The final day of the 52nd NABF convention in Las Vegas got underway at 9:00 a.m. in the Versailles Ballroom in the Paris Hotel.
Retired DEA agent Rocky Herron, now WBC Drug Prevention Ambassador, delivered a hard-hitting lecture on the drug epidemic in America and specifically the Fentanyl problem. Herron has traveled North & South America, working with young people to prevent their potential foray into the world of drugs and alcohol. Herron even went so far as to discuss the addiction to social media/smartphones and their effect on anxiety and depression in young people.
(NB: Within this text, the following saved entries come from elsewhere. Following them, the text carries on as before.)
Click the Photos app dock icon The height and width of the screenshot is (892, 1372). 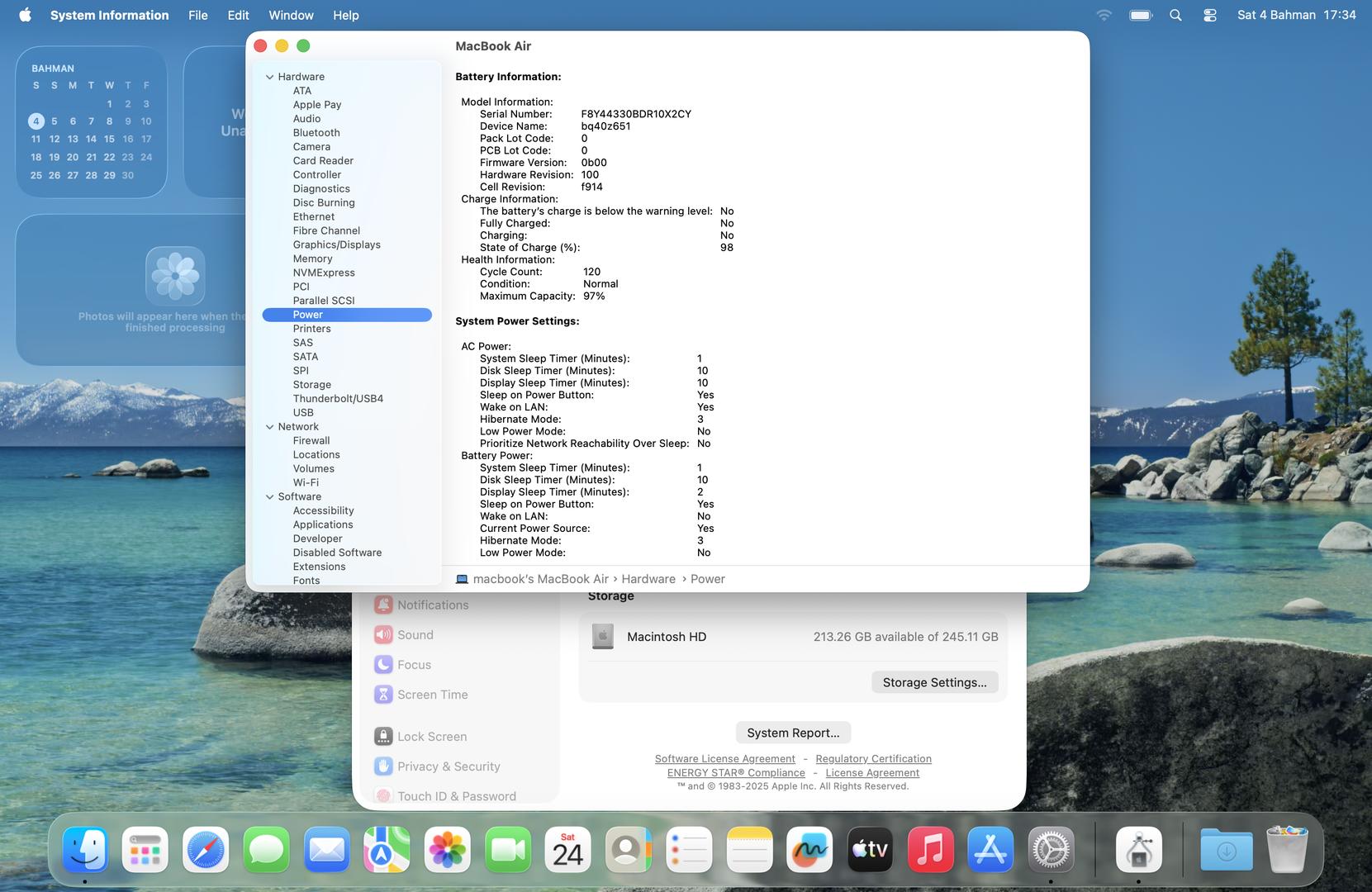pyautogui.click(x=447, y=849)
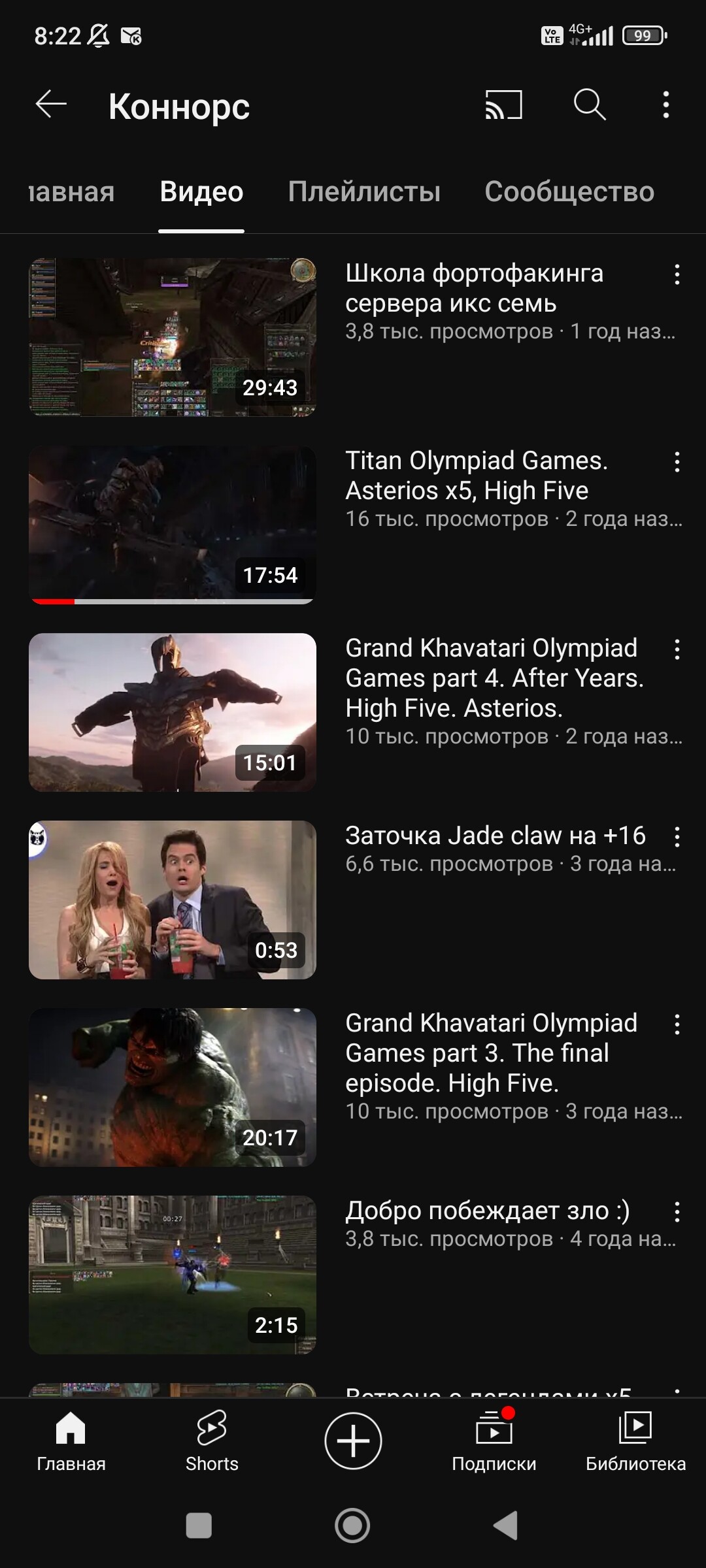
Task: Select the Видео tab
Action: [x=201, y=192]
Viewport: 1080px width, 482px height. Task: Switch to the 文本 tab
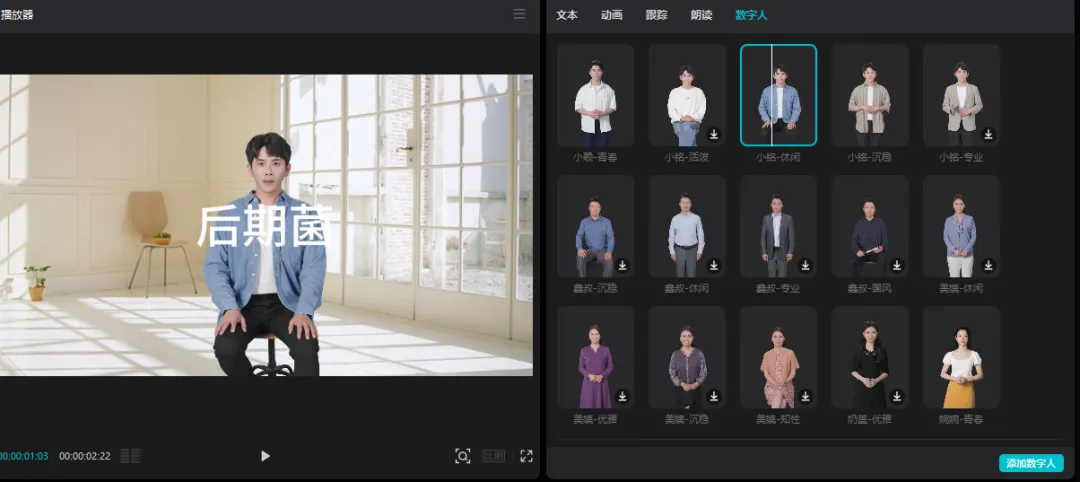click(567, 15)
Ironically, with the legalization of marijuana throughout the U.S., Herron pointed out that the marijuana of 1980 contained 4% THC, while today’s marijuana contains 25%, with a much more profound and negative effect on the human brain.
After a short break, a dressing room instruction scenario was enacted with Kenny Bayless portraying the referee, Duane Ford as the supervisor, Jay Nady as the fighter, and Gaby Mancini as the trainer. Bayless was chosen for his reputation for being animated and vocal in his dressing room instructions. Nady, in his predictable fashion, posed several annoying questions for the ref, in the event that the opponent commits fouls, etc.
Nady, himself an instructor for the ABC (Association of Boxing Commissions), then delivered a lecture on the unified rules. He honed in on fouls committed by one fighter, calling timeout, the taking off points, calling in the doctor, and communicating with the commission and the judges.
After a lunch break, judges David Sutherland and Tim Cheatham delivered a talk on scoring criteria. Both men are members of the WBC judges committee. There have been many changes in the scoring criteria as far as the WBC is concerned. Defense is no longer part of the scoring criteria. Scoring Punching, Ring Control / Generalship, and Effective Aggression are still important criteria. The term “Clean punching” has now been replaced with “scoring punching.” “Clean punching” is regarded as more of an amateur term. The “Mental Meter” was then discussed. Close, Moderate, Decisive, and Extreme Decisive rounds are something the WBC and NABF have been supporting for several years now. In Extreme Decisive, the score can be 10-8 without scoring a knockdown- where a fighter has been dominated and likely hurt in a round, yet not scoring effectively themselves. As is the norm, several rounds were shown on video, giving the attendees the chance to render their scores, close, moderate, decisive, or extreme decisive.
Testing for ring officials was administered at 2:45.
Tonight will see the “Personality Improvement” cocktail hour, followed by the annual awards banquet which will officially bring to a close the 52nd Annual NABF Convention.